PASSAGE TO READ
## START

Did you know ... Search Documentation:
sql_parser.pl -- SQL Parser
PublicShow source

This module contains an SQL parser

sql_parse/4

Parsing is invoked with sql_parse(+Term, -TrailingComments, +Options, +Tokens). Notice that all terms are bound when the predicate is called: you must direct the parser where to start. For a view definition, an example invocation might be sql_tokens(Tokens, "CREATE VIEW foo AS SELECT bar FROM qux", []), sql_parse(view_definition(Definition, Types), TrailingComments, [], Tokens). ---++ Comments Because comments can appear literally anywhere in the input text, every parse node has both a syntax element (such as view_definition/2) and a list of comments which preceed the element. This means comments are pushed as far as possible down the syntax tree. Any transformations of the input with the intention that it should be printed out again need to take the comments into account. Any other uses of the parse tree may pass it to strip_sql_comments(+InTree, -OutTree) to simply remove them all, leaving the tree with just the syntactic elements.

Finally, there may be trailing comments at the end of the input which are not followed by any token. This means they're not absorbed into the parse tree - so that they're not lost, they are returned as a list from sql_parse/4. ---++ Options Current options include:

  • dbms(+DBMS): If omitted, DBMS will be set to 'Microsoft SQL Server'. For the most part only 'Microsoft SQL Server' views are parseable, but it would not be difficult to extend the parser if this was ever required (just search the source for dbms('Microsoft SQL Server') conditionals)
  • view_name(+Name): Passed to gripe/6 so that complaints about view syntax can be associated with a view name

Internally used options include (these should not be passed in under normal circumstances)

## END

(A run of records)
## START

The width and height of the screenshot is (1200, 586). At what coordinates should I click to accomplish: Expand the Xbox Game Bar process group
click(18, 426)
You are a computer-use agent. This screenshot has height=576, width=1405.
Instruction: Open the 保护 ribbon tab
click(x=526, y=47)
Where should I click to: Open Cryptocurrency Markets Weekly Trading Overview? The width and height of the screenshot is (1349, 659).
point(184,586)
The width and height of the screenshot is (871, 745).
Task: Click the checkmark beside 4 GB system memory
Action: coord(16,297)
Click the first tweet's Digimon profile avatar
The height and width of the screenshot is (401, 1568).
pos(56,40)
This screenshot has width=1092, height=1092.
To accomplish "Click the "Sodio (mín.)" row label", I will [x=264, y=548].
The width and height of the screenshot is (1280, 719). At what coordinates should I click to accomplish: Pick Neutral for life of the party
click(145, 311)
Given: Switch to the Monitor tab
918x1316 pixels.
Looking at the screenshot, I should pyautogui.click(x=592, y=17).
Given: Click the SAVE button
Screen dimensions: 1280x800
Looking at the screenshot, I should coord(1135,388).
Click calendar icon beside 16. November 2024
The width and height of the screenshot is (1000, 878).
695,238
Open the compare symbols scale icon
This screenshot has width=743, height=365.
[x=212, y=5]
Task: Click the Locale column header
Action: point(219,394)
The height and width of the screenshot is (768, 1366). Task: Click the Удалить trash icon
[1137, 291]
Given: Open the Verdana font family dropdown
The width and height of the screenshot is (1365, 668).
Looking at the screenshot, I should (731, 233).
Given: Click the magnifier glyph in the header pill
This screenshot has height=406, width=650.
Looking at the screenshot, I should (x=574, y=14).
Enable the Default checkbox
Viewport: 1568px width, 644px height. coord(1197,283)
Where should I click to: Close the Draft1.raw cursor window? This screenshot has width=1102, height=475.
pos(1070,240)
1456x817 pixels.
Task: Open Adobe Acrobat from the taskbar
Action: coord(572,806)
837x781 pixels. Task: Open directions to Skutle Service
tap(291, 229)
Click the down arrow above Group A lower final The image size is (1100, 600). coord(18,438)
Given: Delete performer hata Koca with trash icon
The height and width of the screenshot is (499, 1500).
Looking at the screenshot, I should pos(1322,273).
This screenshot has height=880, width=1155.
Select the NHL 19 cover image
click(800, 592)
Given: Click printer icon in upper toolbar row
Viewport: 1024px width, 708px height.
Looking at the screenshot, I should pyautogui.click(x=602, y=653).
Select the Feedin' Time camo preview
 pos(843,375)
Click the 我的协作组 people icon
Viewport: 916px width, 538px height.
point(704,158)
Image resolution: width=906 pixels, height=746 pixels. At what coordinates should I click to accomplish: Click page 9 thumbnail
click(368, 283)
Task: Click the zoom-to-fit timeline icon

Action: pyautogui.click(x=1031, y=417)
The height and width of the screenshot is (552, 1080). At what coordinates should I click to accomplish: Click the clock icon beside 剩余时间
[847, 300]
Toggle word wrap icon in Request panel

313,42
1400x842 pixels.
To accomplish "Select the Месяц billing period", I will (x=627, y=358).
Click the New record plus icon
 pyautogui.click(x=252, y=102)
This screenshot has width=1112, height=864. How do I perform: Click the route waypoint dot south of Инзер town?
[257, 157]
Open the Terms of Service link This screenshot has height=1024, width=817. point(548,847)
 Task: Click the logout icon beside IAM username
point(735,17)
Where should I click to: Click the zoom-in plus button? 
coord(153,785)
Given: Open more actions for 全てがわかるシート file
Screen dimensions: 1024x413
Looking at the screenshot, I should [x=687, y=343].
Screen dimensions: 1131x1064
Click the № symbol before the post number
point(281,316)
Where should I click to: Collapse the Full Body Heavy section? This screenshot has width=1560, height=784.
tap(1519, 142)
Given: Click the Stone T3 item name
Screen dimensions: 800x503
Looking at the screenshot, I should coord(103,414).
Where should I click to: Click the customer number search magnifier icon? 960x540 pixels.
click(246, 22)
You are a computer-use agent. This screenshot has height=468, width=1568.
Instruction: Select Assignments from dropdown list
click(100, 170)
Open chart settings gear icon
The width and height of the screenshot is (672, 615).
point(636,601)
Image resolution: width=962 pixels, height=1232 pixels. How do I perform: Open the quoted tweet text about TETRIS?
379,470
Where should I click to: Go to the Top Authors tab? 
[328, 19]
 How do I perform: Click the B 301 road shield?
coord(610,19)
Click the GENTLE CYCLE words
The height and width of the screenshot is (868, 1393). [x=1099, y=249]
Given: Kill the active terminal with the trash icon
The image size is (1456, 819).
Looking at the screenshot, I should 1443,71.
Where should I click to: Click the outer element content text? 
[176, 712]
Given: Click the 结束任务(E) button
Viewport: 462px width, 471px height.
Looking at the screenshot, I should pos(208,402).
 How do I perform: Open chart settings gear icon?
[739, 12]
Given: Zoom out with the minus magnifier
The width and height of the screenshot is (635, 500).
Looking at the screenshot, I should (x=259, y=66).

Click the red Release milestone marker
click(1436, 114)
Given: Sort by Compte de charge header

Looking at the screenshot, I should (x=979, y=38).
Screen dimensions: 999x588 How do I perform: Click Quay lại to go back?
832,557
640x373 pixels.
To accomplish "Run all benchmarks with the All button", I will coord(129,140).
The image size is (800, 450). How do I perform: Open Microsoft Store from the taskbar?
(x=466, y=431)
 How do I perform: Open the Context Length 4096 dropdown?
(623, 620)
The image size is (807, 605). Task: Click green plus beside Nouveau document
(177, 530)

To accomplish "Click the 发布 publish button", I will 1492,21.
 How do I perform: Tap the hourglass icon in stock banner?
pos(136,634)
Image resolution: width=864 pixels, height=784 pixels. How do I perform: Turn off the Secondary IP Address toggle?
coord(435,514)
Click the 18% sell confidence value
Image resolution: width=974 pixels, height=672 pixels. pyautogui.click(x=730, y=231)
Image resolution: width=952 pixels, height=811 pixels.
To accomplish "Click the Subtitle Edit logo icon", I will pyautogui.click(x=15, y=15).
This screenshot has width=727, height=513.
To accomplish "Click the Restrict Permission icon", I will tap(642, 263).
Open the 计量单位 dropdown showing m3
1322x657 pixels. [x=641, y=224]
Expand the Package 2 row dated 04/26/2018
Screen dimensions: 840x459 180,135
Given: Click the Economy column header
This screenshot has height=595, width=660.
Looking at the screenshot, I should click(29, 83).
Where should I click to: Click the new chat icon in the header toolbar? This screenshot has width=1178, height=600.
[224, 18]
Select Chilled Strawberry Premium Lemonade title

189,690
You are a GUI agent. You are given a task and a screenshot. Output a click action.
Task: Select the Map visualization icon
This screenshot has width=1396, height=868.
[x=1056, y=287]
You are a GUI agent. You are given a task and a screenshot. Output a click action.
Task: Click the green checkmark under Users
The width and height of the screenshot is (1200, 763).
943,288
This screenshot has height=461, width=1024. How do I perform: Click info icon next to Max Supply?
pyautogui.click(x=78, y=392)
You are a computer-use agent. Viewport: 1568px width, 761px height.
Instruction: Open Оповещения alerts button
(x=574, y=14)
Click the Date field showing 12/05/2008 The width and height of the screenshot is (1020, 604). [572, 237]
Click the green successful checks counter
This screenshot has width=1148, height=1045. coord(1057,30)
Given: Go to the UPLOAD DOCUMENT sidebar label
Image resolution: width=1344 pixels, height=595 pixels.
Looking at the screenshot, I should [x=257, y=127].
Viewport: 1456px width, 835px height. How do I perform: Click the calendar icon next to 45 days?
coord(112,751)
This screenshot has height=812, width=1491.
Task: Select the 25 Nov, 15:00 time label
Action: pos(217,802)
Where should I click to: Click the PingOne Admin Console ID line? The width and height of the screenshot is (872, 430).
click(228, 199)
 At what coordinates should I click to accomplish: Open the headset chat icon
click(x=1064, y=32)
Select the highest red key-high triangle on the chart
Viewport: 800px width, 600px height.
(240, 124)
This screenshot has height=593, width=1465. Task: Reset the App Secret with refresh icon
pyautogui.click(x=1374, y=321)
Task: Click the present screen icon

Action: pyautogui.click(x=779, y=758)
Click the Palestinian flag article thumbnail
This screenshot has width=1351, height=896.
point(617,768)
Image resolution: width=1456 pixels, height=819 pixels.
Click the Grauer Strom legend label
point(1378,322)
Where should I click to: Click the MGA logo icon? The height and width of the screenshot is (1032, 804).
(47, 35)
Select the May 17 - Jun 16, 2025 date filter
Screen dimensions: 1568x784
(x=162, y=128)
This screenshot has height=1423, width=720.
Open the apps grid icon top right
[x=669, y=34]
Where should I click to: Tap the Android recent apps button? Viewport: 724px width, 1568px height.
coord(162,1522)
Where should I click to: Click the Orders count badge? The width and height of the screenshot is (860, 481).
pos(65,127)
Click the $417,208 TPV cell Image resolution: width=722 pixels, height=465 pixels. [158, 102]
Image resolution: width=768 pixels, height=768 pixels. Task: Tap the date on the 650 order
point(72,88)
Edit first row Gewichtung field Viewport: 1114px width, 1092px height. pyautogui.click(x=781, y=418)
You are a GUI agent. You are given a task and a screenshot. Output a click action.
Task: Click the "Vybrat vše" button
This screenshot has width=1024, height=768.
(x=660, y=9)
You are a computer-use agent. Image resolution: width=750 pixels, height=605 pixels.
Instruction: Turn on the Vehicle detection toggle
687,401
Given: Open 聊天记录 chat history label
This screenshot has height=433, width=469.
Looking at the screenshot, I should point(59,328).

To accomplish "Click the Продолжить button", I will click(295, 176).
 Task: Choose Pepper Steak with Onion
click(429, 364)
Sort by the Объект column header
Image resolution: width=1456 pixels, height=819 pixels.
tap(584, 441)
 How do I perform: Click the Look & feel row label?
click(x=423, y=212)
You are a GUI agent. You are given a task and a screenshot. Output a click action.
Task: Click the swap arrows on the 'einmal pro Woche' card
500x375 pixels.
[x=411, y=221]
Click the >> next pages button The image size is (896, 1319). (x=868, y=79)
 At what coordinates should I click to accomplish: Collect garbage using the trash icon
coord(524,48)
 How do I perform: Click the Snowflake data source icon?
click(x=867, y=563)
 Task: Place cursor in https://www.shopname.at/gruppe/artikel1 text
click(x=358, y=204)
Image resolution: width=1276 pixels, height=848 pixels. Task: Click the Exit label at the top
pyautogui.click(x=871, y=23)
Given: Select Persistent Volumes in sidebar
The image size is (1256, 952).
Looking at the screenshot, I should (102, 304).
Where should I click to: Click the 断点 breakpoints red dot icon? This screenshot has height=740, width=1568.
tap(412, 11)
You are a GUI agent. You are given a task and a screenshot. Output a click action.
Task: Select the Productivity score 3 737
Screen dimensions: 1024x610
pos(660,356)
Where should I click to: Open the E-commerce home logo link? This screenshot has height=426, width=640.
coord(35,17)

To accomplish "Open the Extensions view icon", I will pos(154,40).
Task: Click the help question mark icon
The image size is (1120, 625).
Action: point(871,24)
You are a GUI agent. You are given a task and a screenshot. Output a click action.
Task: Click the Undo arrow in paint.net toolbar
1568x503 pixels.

## END

TASKS TO PERFORM
1/ According to the SQL parser documentation, which DBMS is used when the dbms option is omitted?
2/ From the SQL parser documentation, echo the part that opens with the words containing "Finally, there may" and closes with "SQL Server') conditionals)".

ANSWERS BY TASK
1/ 'Microsoft SQL Server'

2/
Finally, there may be trailing comments at the end of the input which are not followed by any token. This means they're not absorbed into the parse tree - so that they're not lost, they are returned as a list from sql_parse/4. ---++ Options Current options include:

  • dbms(+DBMS): If omitted, DBMS will be set to 'Microsoft SQL Server'. For the most part only 'Microsoft SQL Server' views are parseable, but it would not be difficult to extend the parser if this was ever required (just search the source for dbms('Microsoft SQL Server') conditionals)